* BRIEF: Using the data below, return the stretch from the line that contains "For every named" through the line that contains "Fiyat Listesi (475, 248)", both included, exactly as it stands and nothing beyond it.

* TASK INPUT:
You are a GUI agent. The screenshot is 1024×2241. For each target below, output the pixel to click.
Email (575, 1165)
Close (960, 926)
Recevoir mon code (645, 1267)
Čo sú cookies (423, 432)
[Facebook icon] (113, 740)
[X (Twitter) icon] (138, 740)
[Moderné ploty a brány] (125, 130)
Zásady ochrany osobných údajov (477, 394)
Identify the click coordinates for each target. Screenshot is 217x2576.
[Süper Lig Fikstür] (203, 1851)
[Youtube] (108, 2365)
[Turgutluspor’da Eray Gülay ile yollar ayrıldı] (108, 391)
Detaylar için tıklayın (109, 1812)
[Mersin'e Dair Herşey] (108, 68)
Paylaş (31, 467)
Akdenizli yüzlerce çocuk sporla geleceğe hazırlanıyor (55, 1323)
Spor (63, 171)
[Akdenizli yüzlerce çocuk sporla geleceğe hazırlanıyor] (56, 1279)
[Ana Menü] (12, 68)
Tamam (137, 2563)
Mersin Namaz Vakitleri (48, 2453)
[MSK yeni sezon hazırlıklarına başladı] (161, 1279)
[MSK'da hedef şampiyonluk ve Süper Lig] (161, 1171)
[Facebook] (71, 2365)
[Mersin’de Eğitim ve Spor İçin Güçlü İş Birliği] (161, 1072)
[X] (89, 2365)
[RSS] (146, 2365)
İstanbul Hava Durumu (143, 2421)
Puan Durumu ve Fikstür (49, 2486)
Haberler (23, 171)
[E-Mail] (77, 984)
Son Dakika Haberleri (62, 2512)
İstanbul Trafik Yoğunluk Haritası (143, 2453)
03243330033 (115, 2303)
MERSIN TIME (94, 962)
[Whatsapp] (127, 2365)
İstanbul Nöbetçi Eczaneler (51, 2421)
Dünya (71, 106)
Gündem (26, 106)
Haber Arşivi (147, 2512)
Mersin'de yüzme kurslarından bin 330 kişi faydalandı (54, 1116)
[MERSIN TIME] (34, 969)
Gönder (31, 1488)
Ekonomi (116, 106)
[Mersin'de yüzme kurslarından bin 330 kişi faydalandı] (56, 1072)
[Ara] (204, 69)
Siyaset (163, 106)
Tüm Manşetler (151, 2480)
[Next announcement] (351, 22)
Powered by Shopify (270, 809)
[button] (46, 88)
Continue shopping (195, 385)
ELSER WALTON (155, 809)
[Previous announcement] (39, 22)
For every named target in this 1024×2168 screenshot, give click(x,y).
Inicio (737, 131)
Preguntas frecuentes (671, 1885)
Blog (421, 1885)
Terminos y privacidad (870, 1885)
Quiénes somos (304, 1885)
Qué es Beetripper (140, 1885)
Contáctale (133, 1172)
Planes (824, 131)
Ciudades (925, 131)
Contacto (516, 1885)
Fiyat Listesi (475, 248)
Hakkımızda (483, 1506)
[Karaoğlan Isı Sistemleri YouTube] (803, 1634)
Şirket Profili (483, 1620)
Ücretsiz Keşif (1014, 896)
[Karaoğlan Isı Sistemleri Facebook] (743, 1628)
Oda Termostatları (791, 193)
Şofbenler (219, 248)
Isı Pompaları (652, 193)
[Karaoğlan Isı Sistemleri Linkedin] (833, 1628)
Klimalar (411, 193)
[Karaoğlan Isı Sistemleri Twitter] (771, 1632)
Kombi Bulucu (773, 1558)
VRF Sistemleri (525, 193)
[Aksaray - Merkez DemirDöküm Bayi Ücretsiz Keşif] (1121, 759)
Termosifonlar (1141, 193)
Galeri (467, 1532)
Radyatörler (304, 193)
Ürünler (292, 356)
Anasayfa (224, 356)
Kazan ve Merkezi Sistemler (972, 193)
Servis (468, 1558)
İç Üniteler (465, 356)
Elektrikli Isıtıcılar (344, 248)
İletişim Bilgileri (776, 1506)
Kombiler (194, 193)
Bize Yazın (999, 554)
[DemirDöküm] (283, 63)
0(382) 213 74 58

* SOLUTION TO THE PROBLEM:
For every named target in this 1024×2168 screenshot, give click(x,y).
Inicio (737, 131)
Preguntas frecuentes (671, 1885)
Blog (421, 1885)
Terminos y privacidad (870, 1885)
Quiénes somos (304, 1885)
Qué es Beetripper (140, 1885)
Contáctale (133, 1172)
Planes (824, 131)
Ciudades (925, 131)
Contacto (516, 1885)
Fiyat Listesi (475, 248)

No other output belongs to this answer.